India inc. is facing the financial impacts of climate change which may limit its ambitious growth plans. 42 of the companies responding to investors through CDP’s environmental disclosure system reported a staggering ₹714000 crores at risk from climate change.
The growing ESG disclosure requirements are prompting an increasing number of Indian businesses to wake up to the threat of climate change and commit to urgent climate action. Despite 2020’s catastrophic economic climate, 220 Indian companies responded to investor requests and disclosed climate data through CDP, an environmental non-profit. Out of the companies requested to disclose by investors, 60 of the Top 200 on the BSE (Bombay Stock Exchange) responded (out of a total of 69). The rest were requested to disclose through CDP’s supply chain program by their corporate customers.
Out of these, four Indian companies have made it to the prestigious CDP A List for the first time and are amongst the top 16 companies that have secured the Leadership Band in recognition of their bold climate action as per the findings released recently in CDP’s annual India report, “Building Back Greener: India Inc. Demonstrates Climate Resilience”.
Five years on from the Paris Agreement, and months away from COP26, India Inc. is ramping up environmental action to help the country build back a green and resilient economy. Findings indicate that investor driven increased market pressure is compelling companies to embed climate concerns into their economic decision-making processes – 88% of responding companies report incentivizing top management for climate-related issues; 66 companies, a whopping 99% of the responding sample have board-level oversight of climate-related issues.
Damandeep Singh, Director CDP India has said: “Data shows that Indian companies have really upped their game on climate action. This bodes well future-proofing India’s ambitious growth plans which are manufacturing centric.”
“Environmental disclosures by leading companies via CDP’s reporting platform feed data across capital markets to help investors and customers make informed decisions and push businesses towards ramping up environmental action. With an ever-increasing number of companies being called to opt for greater transparency, the first step toward their climate-safe journey, India Inc’s climate leaders hold out massive hope for their counterparts – by incorporating a climate-focused approach into their business strategy, despite the COVID-19 induced economic distress, these businesses have moved a step closer to a climate resilience future. With a focus on good governance and on sustainable business practices, they will also play a pivotal role in strengthening the country’s transition from a grey to a low carbon, green and resilient economy as we recover from COVID-19,” he added.
CDP’s findings demonstrate that a growing number of top businesses are factoring in climate risks to evaluate and inform their business strategy, with 87% (58) of reporting companies stating that climate-related risks and opportunities have impacted their operations. While 84% (56) of those who responded claimed that climate-related risks and opportunities led their company to change plans for products and services, 93% (62) of companies were able to identify climate-related risks and 91% were able to identify climate-related opportunities with potential to make a substantive financial or strategic impact on their business.
CDP’s recent global supply chain report has highlighted the increased engagement between companies and their suppliers on climate-related issues. It underscores the critical role value chains play in a company’s attempt at decarbonization. Indian suppliers have reported a staggering US$3.2 billion in extra costs by 2026 from environmental risks.
Additionally, by 2020, 52 Indian companies have prepared themselves for possible policy and regulatory changes in the future by voluntarily committing to the Science-Based Targets initiative, registering a significant growth of 37% (14) from 2019. This has put India in a leadership position among emerging economies: second in the Asia Pacific and sixth globally for being home to the most SBTi committed companies.

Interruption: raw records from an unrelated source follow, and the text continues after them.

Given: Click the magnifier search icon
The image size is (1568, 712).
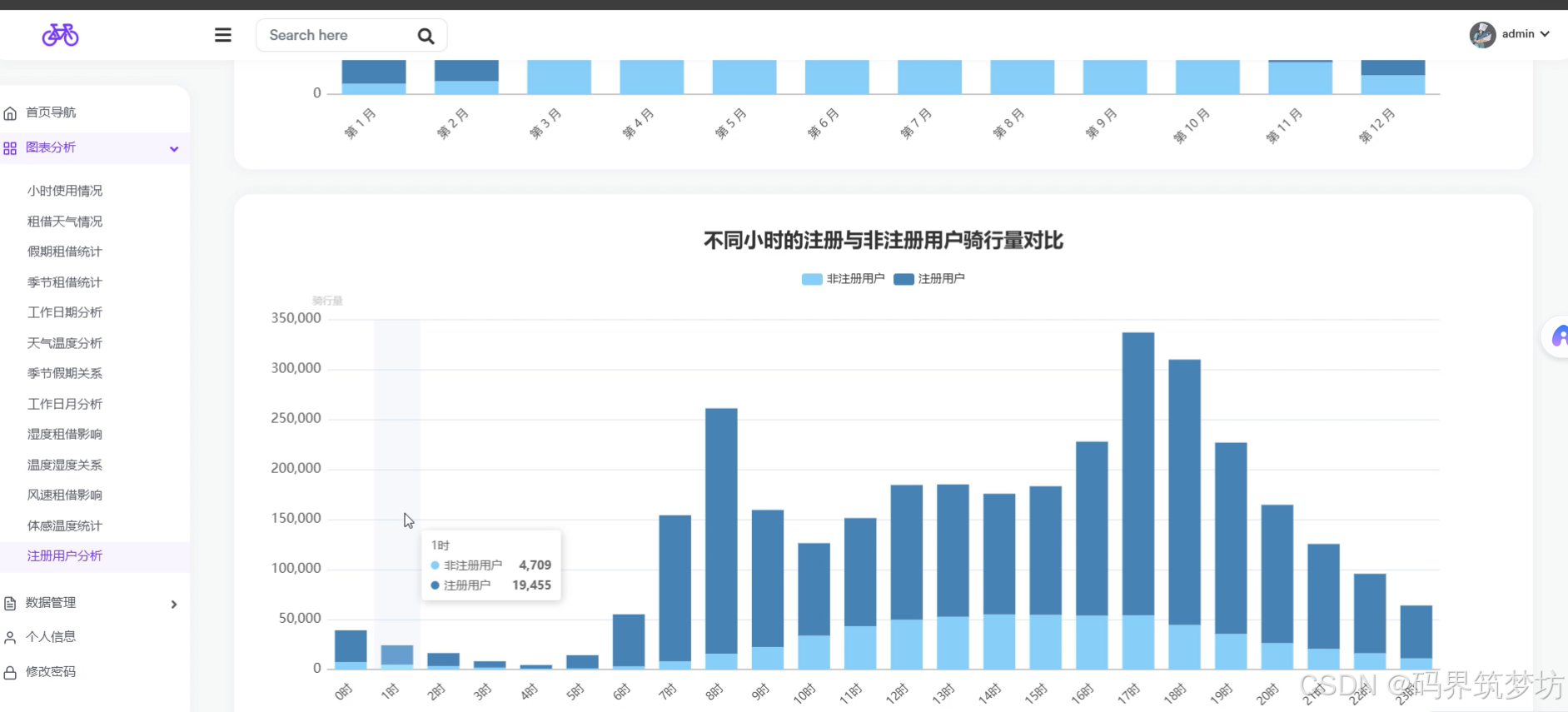Looking at the screenshot, I should pos(426,36).
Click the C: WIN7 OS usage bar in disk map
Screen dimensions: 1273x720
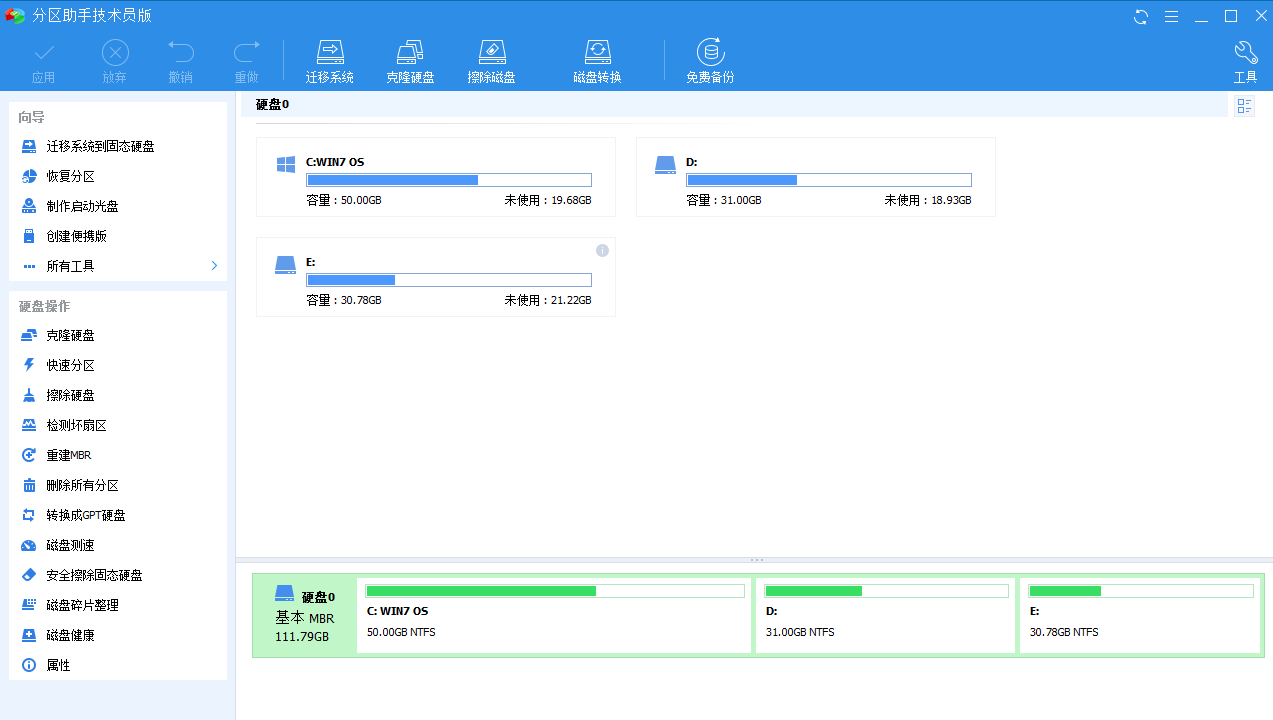[555, 591]
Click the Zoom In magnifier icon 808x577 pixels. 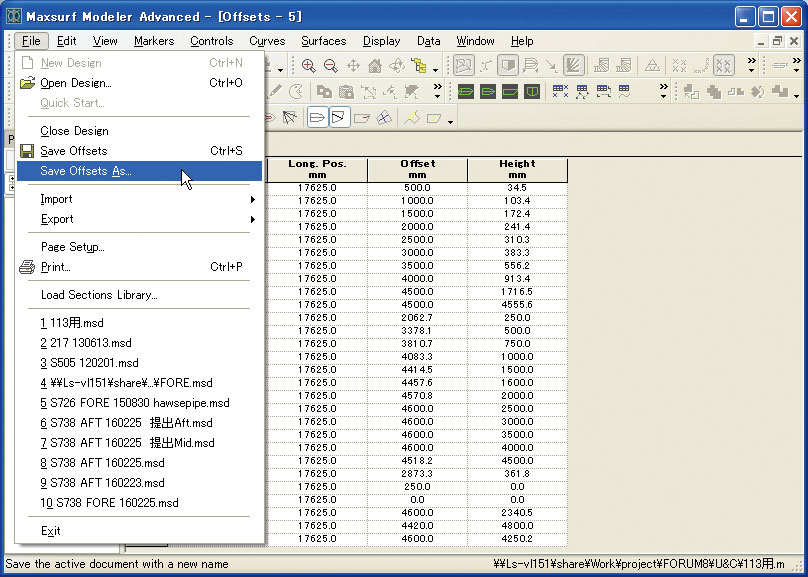(309, 66)
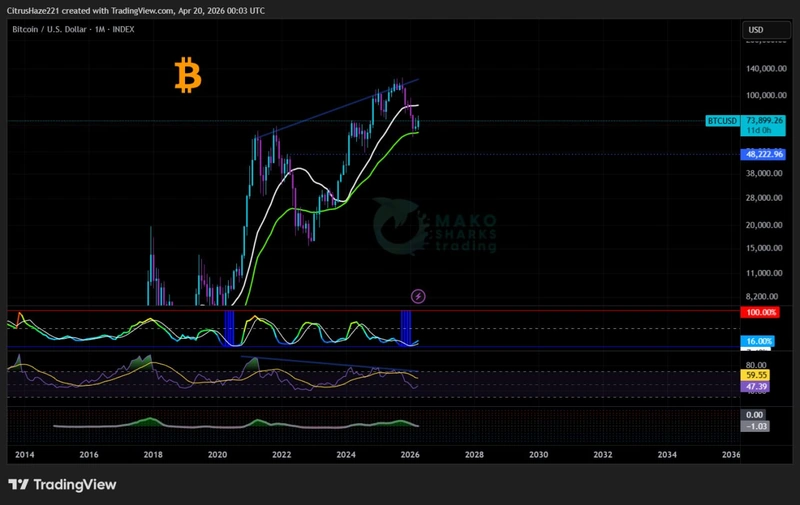The width and height of the screenshot is (800, 505).
Task: Click the blue 48,222.96 price level label
Action: 763,154
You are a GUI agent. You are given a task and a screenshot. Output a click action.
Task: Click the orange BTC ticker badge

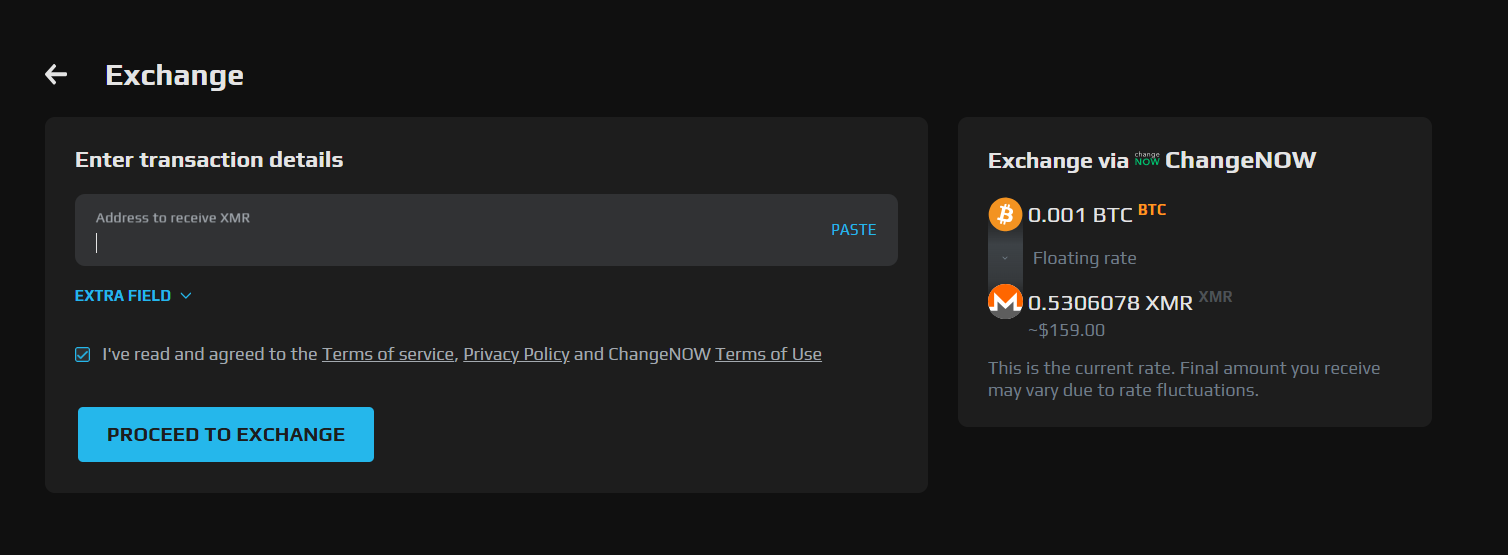coord(1152,210)
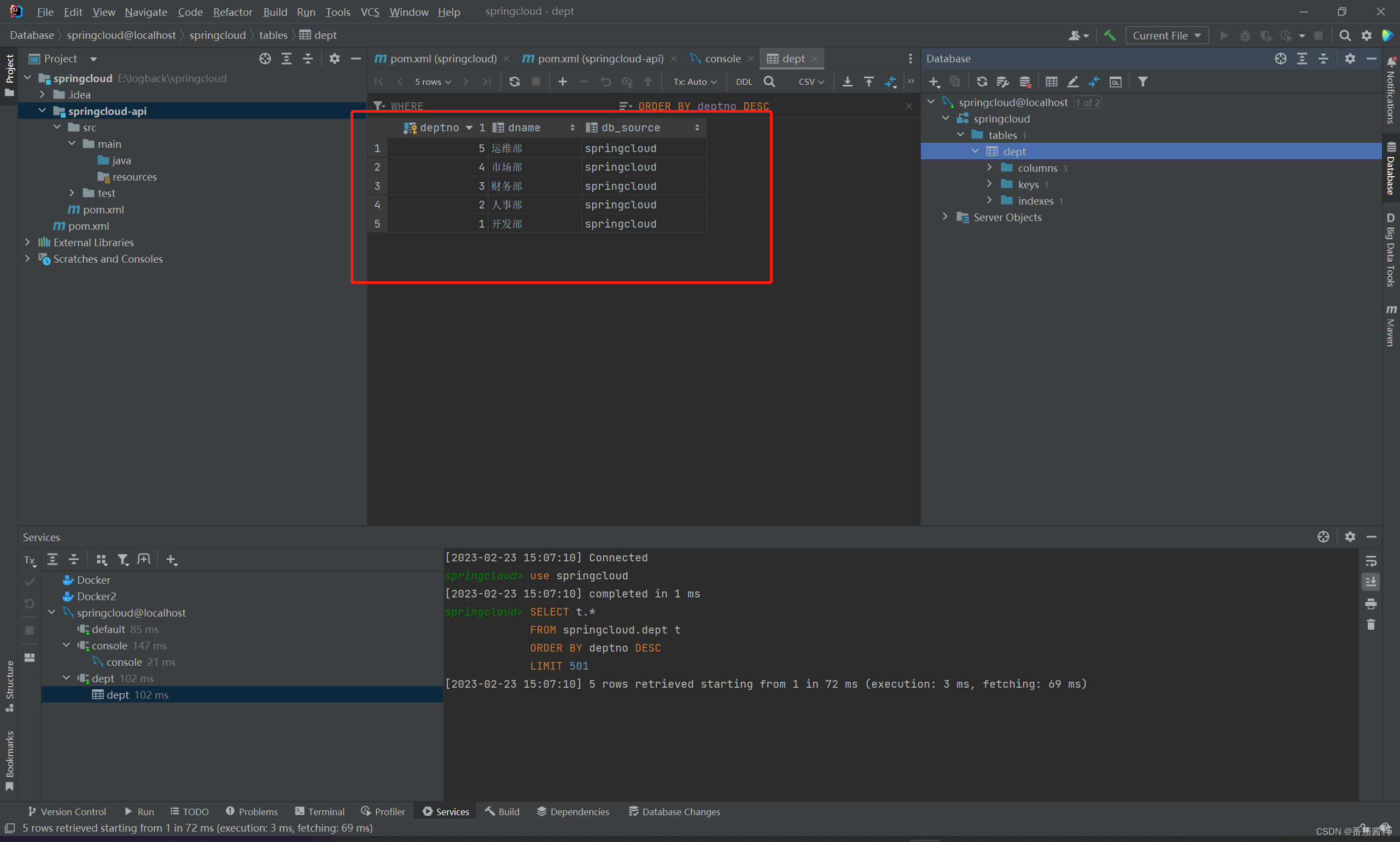Click the Build hammer icon
The height and width of the screenshot is (842, 1400).
point(1110,35)
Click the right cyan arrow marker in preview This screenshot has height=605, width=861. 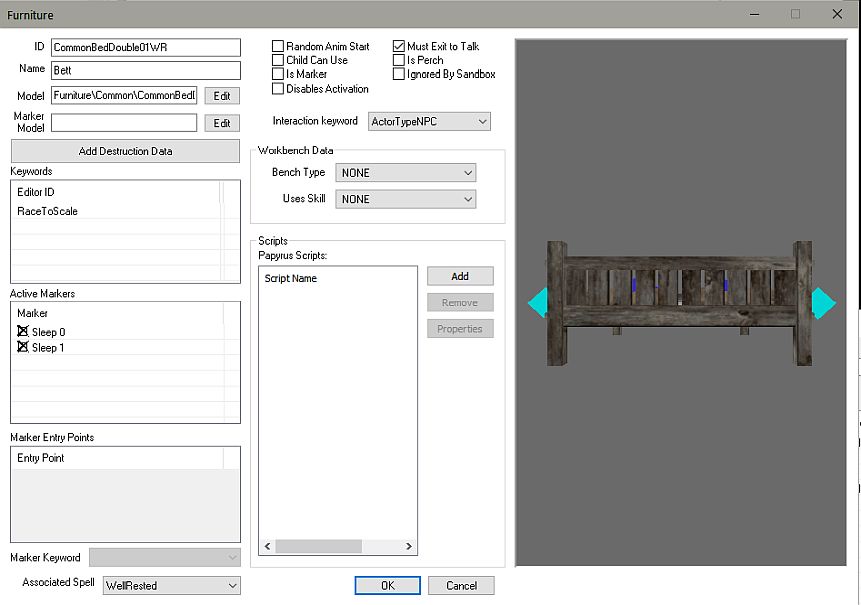[822, 302]
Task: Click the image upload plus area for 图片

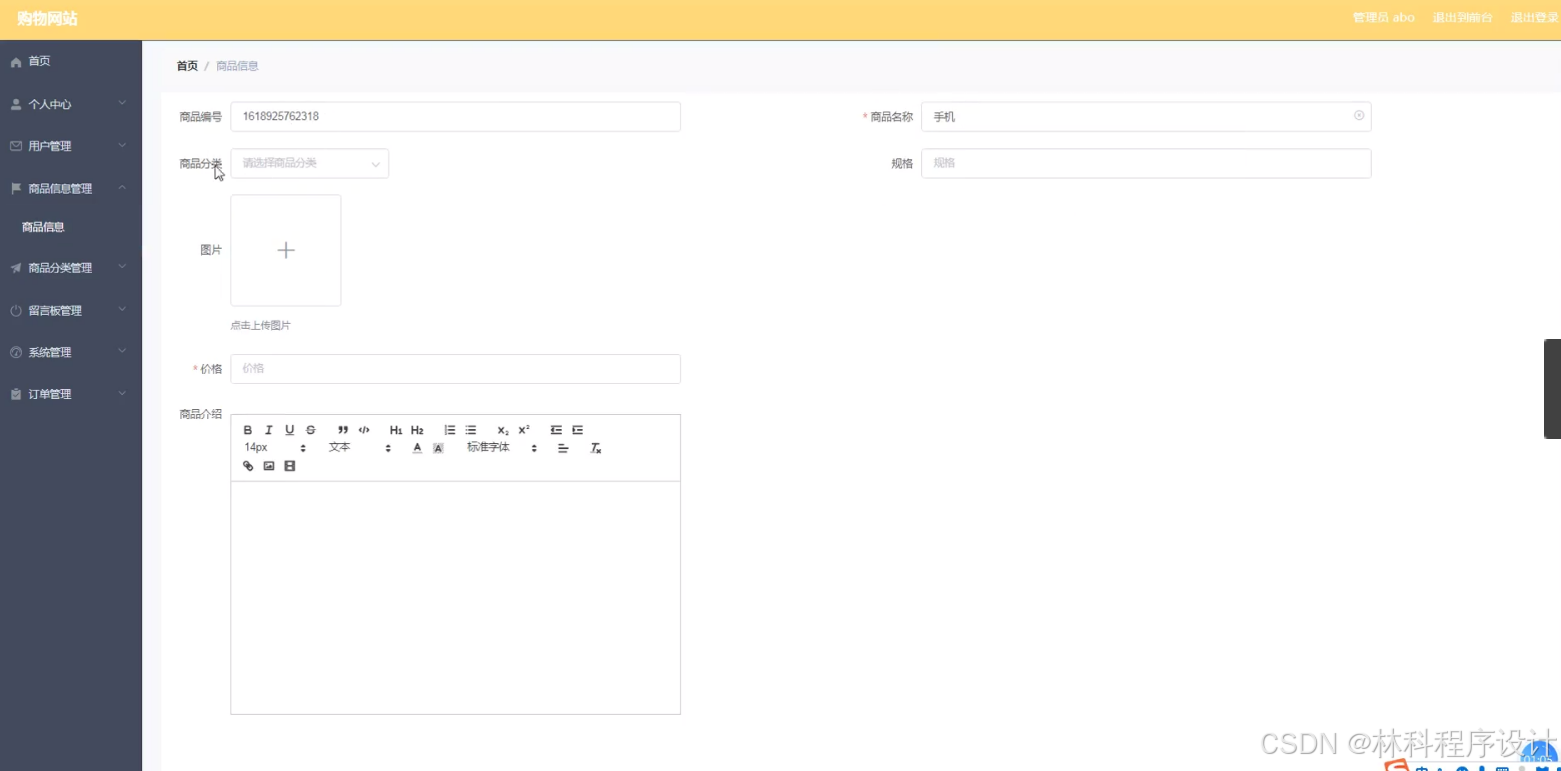Action: [x=285, y=250]
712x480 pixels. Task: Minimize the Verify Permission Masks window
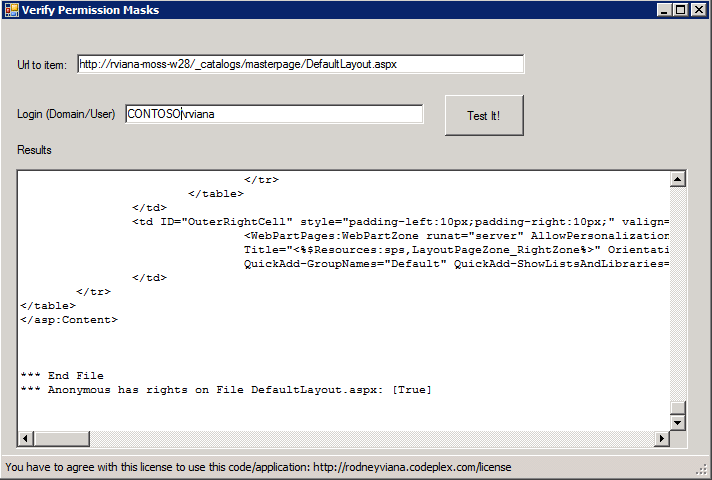tap(665, 10)
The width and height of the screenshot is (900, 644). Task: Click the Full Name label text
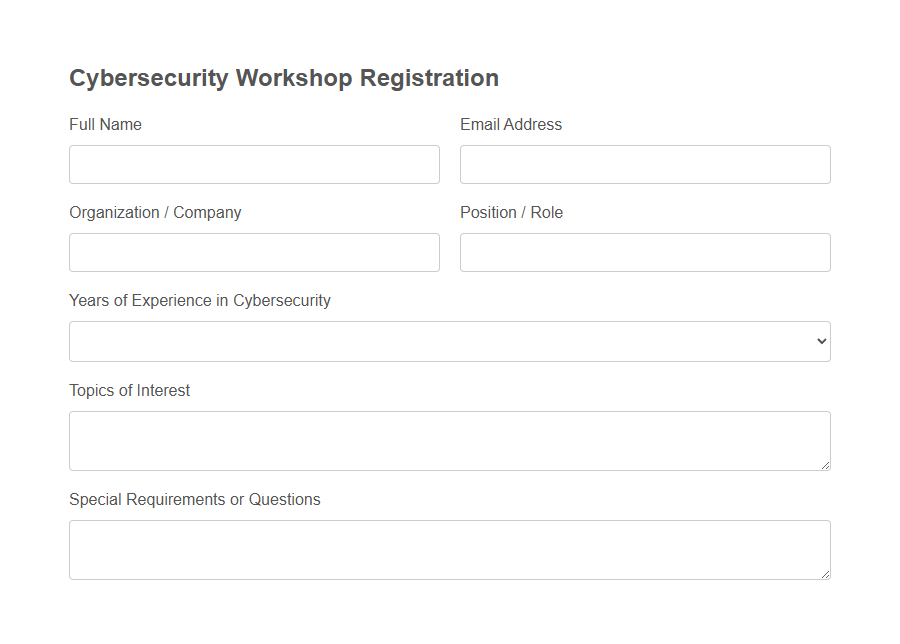[x=105, y=124]
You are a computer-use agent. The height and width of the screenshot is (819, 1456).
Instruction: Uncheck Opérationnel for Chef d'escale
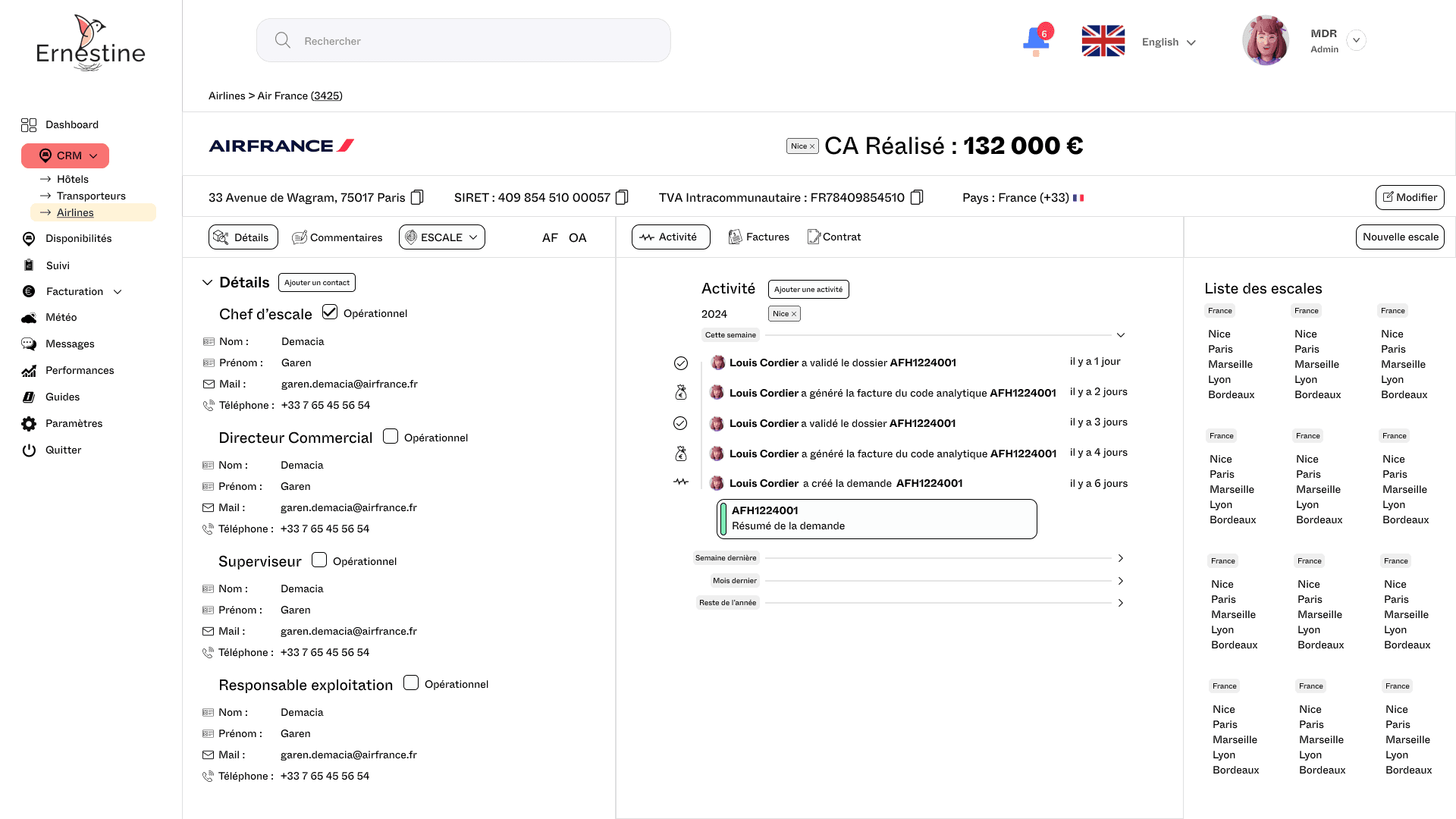(x=330, y=312)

Remarkably, 22 out of these 52 companies have their SBTs approved this year (up from 10 in 2019), registering another achievement.
Mr R. Mukundan, Managing Director and CEO Tata Chemicals and CDP India Board member, said: “Consciousness, Commitment and collaboration are the emerging cornerstones of successful delivery of Climate outcomes in the Indian context. More than ever the Indian companies are moving forward in proactive action which involves stakeholders including community, supply chain, customers and employees as the way forward”.
While climate-conscious investors continue to pressurize companies to improve sustainability by disclosing data, 13 Indian companies have taken a big leap forward by aligning their climate goals with the most ambitious aim of the Paris Agreement – limiting global temperature rise to 1.5°C above preindustrial levels. Two carbon-intensive sectors, automobiles & components and real estate have emerged as leaders, and all Indian companies in the real estate sector now have approved targets that align with the 1.5 degrees scenario.
Indian companies are also beginning to take proactive action to safeguard precious water resources. In 2020, 25 of the 28 companies that responded to investors through CDP’s water security questionnaire stated that they undertake a water-related risk assessment. In fact, 24 of these 28 companies have also set water-related targets.